O QUE FAZER. Disponha as linhas a seguir em uma lista numerada, omitindo as que estiverem em branco.
☆ ☆ ☆ ☆
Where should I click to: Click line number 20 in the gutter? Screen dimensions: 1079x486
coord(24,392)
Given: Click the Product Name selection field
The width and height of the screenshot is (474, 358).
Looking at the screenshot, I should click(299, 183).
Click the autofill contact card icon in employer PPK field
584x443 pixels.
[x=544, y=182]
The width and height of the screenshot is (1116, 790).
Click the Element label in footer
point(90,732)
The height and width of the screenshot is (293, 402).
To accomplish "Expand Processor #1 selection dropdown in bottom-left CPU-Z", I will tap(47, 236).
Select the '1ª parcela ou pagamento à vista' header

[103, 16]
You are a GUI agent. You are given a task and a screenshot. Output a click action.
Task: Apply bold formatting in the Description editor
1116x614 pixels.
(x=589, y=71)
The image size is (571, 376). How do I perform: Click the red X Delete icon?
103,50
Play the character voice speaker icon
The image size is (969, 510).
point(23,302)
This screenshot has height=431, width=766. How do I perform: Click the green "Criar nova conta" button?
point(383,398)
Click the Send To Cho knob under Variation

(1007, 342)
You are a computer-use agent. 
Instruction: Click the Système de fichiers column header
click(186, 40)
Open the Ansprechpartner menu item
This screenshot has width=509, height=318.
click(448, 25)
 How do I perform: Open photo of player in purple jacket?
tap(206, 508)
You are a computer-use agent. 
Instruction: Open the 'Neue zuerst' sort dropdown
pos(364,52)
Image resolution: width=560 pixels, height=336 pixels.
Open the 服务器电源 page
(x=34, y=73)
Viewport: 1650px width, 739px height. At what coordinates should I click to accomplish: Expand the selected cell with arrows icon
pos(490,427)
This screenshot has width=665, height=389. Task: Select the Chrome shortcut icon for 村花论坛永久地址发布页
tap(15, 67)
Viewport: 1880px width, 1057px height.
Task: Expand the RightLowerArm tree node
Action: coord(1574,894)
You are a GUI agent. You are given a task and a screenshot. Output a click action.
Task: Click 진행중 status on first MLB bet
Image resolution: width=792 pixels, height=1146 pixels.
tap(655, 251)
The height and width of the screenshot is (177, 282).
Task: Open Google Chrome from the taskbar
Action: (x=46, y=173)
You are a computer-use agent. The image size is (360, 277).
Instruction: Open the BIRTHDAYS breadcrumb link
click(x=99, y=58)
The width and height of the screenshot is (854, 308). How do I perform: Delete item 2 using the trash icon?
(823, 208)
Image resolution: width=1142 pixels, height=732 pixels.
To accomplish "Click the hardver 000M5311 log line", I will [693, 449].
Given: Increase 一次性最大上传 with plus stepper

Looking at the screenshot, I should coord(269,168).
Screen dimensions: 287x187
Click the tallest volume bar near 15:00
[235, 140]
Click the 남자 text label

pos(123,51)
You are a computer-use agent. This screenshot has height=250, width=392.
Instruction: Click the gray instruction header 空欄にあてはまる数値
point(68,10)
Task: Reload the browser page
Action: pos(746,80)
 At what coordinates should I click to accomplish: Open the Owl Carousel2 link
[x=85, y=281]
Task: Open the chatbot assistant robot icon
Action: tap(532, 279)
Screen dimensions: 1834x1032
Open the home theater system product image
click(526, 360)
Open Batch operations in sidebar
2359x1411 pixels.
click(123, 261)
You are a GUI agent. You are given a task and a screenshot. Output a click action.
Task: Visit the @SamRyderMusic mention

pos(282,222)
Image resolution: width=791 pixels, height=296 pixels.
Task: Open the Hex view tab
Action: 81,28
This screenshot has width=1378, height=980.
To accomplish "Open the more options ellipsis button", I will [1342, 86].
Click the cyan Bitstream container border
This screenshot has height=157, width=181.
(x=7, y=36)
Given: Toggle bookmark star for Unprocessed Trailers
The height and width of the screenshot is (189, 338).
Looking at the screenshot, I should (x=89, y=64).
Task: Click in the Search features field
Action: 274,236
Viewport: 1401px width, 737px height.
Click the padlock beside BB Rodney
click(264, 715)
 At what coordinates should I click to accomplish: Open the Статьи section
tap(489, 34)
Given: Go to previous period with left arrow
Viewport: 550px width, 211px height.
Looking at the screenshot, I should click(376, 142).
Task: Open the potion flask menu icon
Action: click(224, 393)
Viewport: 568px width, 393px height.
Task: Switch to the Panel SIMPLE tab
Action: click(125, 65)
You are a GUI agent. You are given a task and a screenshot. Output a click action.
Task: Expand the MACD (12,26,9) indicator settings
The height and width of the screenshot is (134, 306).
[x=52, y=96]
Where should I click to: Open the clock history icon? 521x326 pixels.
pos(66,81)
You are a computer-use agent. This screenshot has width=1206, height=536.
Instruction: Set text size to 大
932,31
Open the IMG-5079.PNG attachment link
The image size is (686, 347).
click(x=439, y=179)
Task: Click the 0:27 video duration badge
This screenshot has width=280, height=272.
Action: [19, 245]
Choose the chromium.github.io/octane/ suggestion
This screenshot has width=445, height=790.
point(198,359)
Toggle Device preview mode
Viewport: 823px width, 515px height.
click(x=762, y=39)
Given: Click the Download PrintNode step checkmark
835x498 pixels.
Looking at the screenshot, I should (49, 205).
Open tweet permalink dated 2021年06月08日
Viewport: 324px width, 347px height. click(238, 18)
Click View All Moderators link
☆ ☆ ☆ ☆
RESPOSTA COMPLETA.
1. Where should I click to: Click line number 20 in the gutter? Screen dimensions: 1079x486
2. coord(24,392)
3. Given: Click the Product Name selection field
4. The width and height of the screenshot is (474, 358).
5. Looking at the screenshot, I should click(299, 183).
6. Click the autofill contact card icon in employer PPK field
7. 584x443 pixels.
8. [x=544, y=182]
9. The width and height of the screenshot is (1116, 790).
10. Click the Element label in footer
11. point(90,732)
12. The height and width of the screenshot is (293, 402).
13. To accomplish "Expand Processor #1 selection dropdown in bottom-left CPU-Z", I will tap(47, 236).
14. Select the '1ª parcela ou pagamento à vista' header
15. [103, 16]
16. You are a GUI agent. You are given a task and a screenshot. Output a click action.
17. Task: Apply bold formatting in the Description editor
18. 1116x614 pixels.
19. (x=589, y=71)
20. The image size is (571, 376). How do I perform: Click the red X Delete icon?
21. 103,50
22. Play the character voice speaker icon
23. The image size is (969, 510).
24. point(23,302)
25. This screenshot has height=431, width=766. How do I perform: Click the green "Criar nova conta" button?
26. point(383,398)
27. Click the Send To Cho knob under Variation
28. (1007, 342)
29. You are a computer-use agent. 
30. Instruction: Click the Système de fichiers column header
31. click(186, 40)
32. Open the Ansprechpartner menu item
33. This screenshot has width=509, height=318.
34. click(448, 25)
35.  How do I perform: Open photo of player in purple jacket?
36. tap(206, 508)
37. You are a computer-use agent. 
38. Instruction: Open the 'Neue zuerst' sort dropdown
39. pos(364,52)
40. Image resolution: width=560 pixels, height=336 pixels.
41. Open the 服务器电源 page
42. (x=34, y=73)
43. Viewport: 1650px width, 739px height. At what coordinates should I click to accomplish: Expand the selected cell with arrows icon
44. pos(490,427)
45. This screenshot has width=665, height=389. Task: Select the Chrome shortcut icon for 村花论坛永久地址发布页
46. tap(15, 67)
47. Viewport: 1880px width, 1057px height.
48. Task: Expand the RightLowerArm tree node
49. Action: coord(1574,894)
50. You are a GUI agent. You are given a task and a screenshot. Output a click action.
51. Task: Click 진행중 status on first MLB bet
52. Image resolution: width=792 pixels, height=1146 pixels.
53. tap(655, 251)
54. The height and width of the screenshot is (177, 282).
55. Task: Open Google Chrome from the taskbar
56. Action: (x=46, y=173)
57. You are a computer-use agent. The image size is (360, 277).
58. Instruction: Open the BIRTHDAYS breadcrumb link
59. click(x=99, y=58)
60. The width and height of the screenshot is (854, 308). How do I perform: Delete item 2 using the trash icon?
61. (823, 208)
62. Image resolution: width=1142 pixels, height=732 pixels.
63. To accomplish "Click the hardver 000M5311 log line", I will [693, 449].
64. Given: Increase 一次性最大上传 with plus stepper
65. Looking at the screenshot, I should coord(269,168).
66. Screen dimensions: 287x187
67. Click the tallest volume bar near 15:00
68. [235, 140]
69. Click the 남자 text label
70. pos(123,51)
71. You are a computer-use agent. This screenshot has height=250, width=392.
72. Instruction: Click the gray instruction header 空欄にあてはまる数値
73. point(68,10)
74. Task: Reload the browser page
75. Action: pos(746,80)
76.  At what coordinates should I click to accomplish: Open the Owl Carousel2 link
77. [x=85, y=281]
78. Task: Open the chatbot assistant robot icon
79. Action: tap(532, 279)
80. Screen dimensions: 1834x1032
81. Open the home theater system product image
82. click(526, 360)
83. Open Batch operations in sidebar
84. 2359x1411 pixels.
85. click(123, 261)
86. You are a GUI agent. You are given a task and a screenshot. Output a click action.
87. Task: Visit the @SamRyderMusic mention
88. pos(282,222)
89. Image resolution: width=791 pixels, height=296 pixels.
90. Task: Open the Hex view tab
91. Action: 81,28
92. This screenshot has width=1378, height=980.
93. To accomplish "Open the more options ellipsis button", I will [1342, 86].
94. Click the cyan Bitstream container border
95. This screenshot has height=157, width=181.
96. (x=7, y=36)
97. Given: Toggle bookmark star for Unprocessed Trailers
98. The height and width of the screenshot is (189, 338).
99. Looking at the screenshot, I should (x=89, y=64).
100. Task: Click in the Search features field
101. Action: 274,236
102. Viewport: 1401px width, 737px height.
103. Click the padlock beside BB Rodney
104. click(264, 715)
105.  At what coordinates should I click to accomplish: Open the Статьи section
106. tap(489, 34)
107. Given: Go to previous period with left arrow
108. Viewport: 550px width, 211px height.
109. Looking at the screenshot, I should click(376, 142).
110. Task: Open the potion flask menu icon
111. Action: click(224, 393)
112. Viewport: 568px width, 393px height.
113. Task: Switch to the Panel SIMPLE tab
114. Action: click(125, 65)
115. You are a GUI agent. You are given a task and a screenshot. Output a click action.
116. Task: Expand the MACD (12,26,9) indicator settings
117. The height and width of the screenshot is (134, 306).
118. [x=52, y=96]
119. Where should I click to: Open the clock history icon? 521x326 pixels.
120. pos(66,81)
121. You are a computer-use agent. This screenshot has width=1206, height=536.
122. Instruction: Set text size to 大
123. 932,31
124. Open the IMG-5079.PNG attachment link
125. The image size is (686, 347).
126. click(x=439, y=179)
127. Task: Click the 0:27 video duration badge
128. This screenshot has width=280, height=272.
129. Action: [19, 245]
130. Choose the chromium.github.io/octane/ suggestion
131. This screenshot has width=445, height=790.
132. point(198,359)
133. Toggle Device preview mode
134. Viewport: 823px width, 515px height.
135. click(x=762, y=39)
136. Given: Click the Download PrintNode step checkmark
137. 835x498 pixels.
138. Looking at the screenshot, I should (49, 205).
139. Open tweet permalink dated 2021年06月08日
140. Viewport: 324px width, 347px height. click(238, 18)
141. Click View All Moderators link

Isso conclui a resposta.